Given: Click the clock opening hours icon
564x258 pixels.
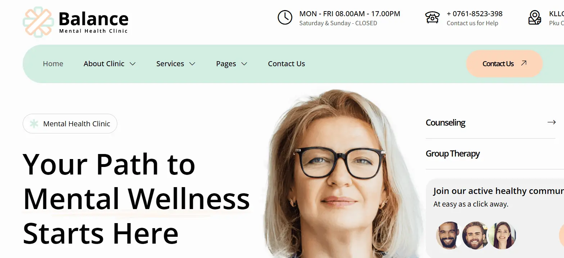Looking at the screenshot, I should point(285,17).
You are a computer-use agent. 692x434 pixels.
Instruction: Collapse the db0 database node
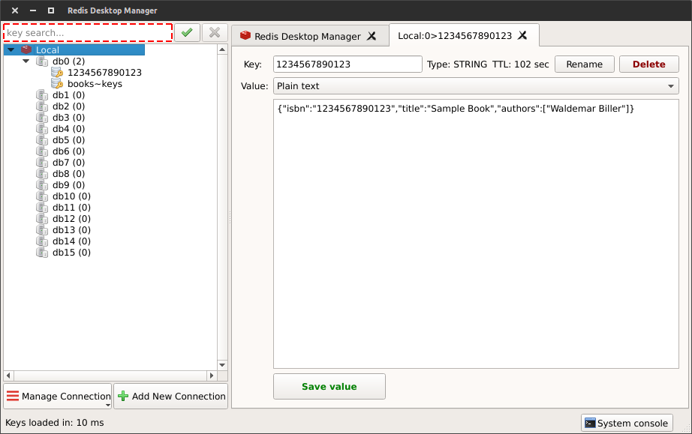(x=26, y=61)
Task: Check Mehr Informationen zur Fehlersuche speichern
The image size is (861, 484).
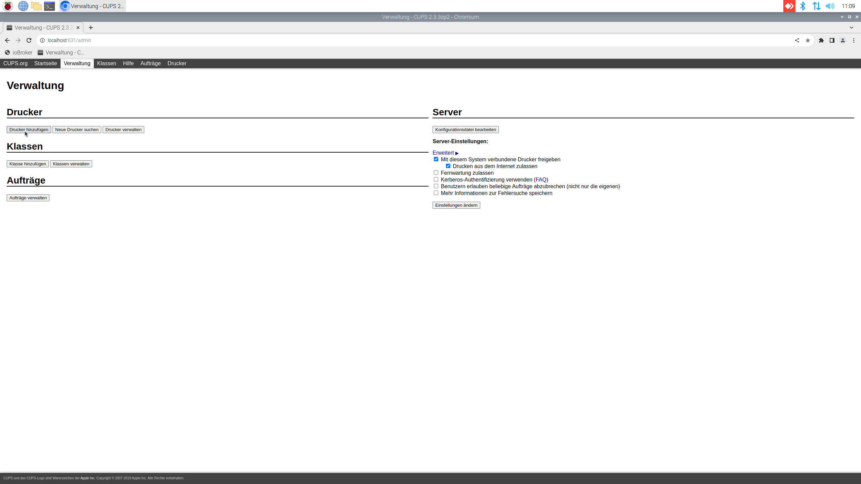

■ ■ ■ ■ ■ ■ ■

= What to work on =
Which lines of the records contain the word "pixels"? Pick out each one and copy it.

= Response below =
564x258 pixels.
You are a computer-use agent. 692x434 pixels.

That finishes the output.